Il y eut un bruit sur son casque ; quelque chose rebondit et s’écrasa sur le sol. Il se pencha et ramassa un grêlon aussi gros que son pouce. Une averse soudaine de grêle lui martela le dos et le cou. Il se redressa rapidement.

L’orage cessa aussi vite qu’il avait commencé. Le soleil reparut, faisant fondre les grêlons et monter des volutes de vapeur de la rue mouillée. Jason transpirait dans son vêtement de métal. Mais avant qu’il eût atteint le carrefour suivant, la pluie reprit et il fut secoué d’un frisson.

Grif continuait d’avancer régulièrement, indifférent aux intempéries comme aux volcans qui grondaient à l’horizon et secouaient le sol sous leurs pieds. Jason essaya d’oublier ses ennuis et s’attacha aux pas du garçon.

La promenade était déprimante. Les lourds bâtiments trapus grisaillaient à travers la pluie ; plus de la moitié d’entre eux étaient en ruine. Ils marchaient sur un trottoir placé au milieu de la chaussée. Les rares camions blindés se déplaçaient de chaque côté. Au moment où Jason intrigué examinait le trottoir central, Grif abattit quelque chose qui sortit très vite d’un bâtiment en ruine et se précipita sur eux. L’emplacement central leur permettait de mieux voir ce qui se passait. Jason se sentit soudain très fatigué.

— Je suppose qu’il n’existe rien qui ressemble à des taxis sur cette planète, dit-il.

Grif le regarda fixement en fronçant les sourcils. Il était évident qu’il n’avait même jamais entendu ce mot. Ils continuèrent donc, le garçon ralentissant le pas pour rester à la hauteur de Jason. En une demi-heure, il avait vu tout ce qu’il voulait voir.

— Grif, votre ville est vraiment piteuse. J’espère que les autres villes sont en meilleur état.

— Je ne sais pas ce que vous voulez dire. Il n’y a pas d’autres villes. Quelques camps miniers qui ne peuvent pas être situés à l’intérieur du périmètre. Mais aucune autre ville.

Cela surprit Jason. Il avait toujours envisagé la planète avec plus d’une ville.
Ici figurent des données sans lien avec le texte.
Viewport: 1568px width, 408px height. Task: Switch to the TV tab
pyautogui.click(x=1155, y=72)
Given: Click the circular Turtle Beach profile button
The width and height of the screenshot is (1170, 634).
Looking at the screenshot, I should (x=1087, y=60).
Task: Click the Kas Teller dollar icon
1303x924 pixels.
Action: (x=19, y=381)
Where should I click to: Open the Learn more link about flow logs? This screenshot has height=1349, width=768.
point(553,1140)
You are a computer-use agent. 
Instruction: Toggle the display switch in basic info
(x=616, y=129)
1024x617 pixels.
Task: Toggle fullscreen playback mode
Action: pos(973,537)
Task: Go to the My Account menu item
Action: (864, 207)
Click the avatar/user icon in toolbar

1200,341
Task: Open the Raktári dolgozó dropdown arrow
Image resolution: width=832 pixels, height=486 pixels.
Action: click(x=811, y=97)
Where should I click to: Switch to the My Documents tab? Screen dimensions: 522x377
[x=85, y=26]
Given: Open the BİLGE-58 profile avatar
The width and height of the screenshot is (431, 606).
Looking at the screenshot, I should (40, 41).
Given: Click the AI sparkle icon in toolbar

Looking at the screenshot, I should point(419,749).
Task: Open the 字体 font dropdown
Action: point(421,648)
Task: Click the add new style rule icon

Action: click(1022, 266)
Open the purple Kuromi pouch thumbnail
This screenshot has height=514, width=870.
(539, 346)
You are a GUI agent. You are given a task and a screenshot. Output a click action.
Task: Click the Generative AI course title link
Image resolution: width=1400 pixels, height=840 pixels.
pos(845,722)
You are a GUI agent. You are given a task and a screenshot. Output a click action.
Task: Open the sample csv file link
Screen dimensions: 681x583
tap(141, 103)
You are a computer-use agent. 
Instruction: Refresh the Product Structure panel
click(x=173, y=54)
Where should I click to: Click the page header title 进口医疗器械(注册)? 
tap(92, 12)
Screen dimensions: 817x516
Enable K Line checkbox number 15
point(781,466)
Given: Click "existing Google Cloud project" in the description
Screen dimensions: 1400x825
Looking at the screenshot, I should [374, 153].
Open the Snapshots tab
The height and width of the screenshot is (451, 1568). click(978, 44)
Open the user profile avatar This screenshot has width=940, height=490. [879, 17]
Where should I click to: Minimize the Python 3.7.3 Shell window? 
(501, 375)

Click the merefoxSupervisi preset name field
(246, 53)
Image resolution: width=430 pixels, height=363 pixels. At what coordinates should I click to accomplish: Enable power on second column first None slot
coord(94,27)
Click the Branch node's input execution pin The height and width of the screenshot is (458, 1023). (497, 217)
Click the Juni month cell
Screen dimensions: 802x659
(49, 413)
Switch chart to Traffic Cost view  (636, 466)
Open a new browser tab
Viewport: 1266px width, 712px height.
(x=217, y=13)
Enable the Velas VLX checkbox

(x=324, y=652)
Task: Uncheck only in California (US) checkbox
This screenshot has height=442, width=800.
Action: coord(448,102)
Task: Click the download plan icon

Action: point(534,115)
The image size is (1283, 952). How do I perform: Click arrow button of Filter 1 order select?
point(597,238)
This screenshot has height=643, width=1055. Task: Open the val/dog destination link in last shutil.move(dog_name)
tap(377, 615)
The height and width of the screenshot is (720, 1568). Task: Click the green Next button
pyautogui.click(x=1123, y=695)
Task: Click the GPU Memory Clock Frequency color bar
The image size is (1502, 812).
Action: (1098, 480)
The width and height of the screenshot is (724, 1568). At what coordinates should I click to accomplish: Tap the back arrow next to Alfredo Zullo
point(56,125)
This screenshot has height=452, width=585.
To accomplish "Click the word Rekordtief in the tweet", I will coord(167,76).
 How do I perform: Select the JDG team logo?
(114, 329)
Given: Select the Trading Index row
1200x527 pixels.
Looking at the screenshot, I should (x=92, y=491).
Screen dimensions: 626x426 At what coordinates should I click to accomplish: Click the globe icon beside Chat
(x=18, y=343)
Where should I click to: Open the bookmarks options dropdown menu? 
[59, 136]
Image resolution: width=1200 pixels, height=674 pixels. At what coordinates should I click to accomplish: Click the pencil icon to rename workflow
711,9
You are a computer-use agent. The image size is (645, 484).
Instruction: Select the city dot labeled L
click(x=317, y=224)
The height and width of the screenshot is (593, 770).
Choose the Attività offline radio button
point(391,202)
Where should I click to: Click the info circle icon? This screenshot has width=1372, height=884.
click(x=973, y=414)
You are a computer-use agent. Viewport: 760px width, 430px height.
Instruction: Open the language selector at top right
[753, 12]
Il se rendit brusquement compte qu’il y avait un grand nombre de choses qu’il ignorait. Tous ses efforts depuis son arrivée avaient été consacrés aux études de survie. Il y avait un certain nombre de questions qu’il aurait aimé poser, mais ce garde du corps revêche de huit ans n’était manifestement pas l’interlocuteur rêvé.

— Connais-tu Kerk ? Il semble être votre ambassadeur universel.

— Bien sûr, tout le monde connaît Kerk. Mais il est occupé, vous ne devriez pas aller le voir.

Jason agita un doigt dans sa direction.

— Tu es peut-être chargé de prendre soin de mon corps, mais tu n’es pas encore mon directeur de conscience. Qu’en penserais-tu si je m’occupais de mes affaires pendant que tu irais tirer sur les monstres ? D’accord ?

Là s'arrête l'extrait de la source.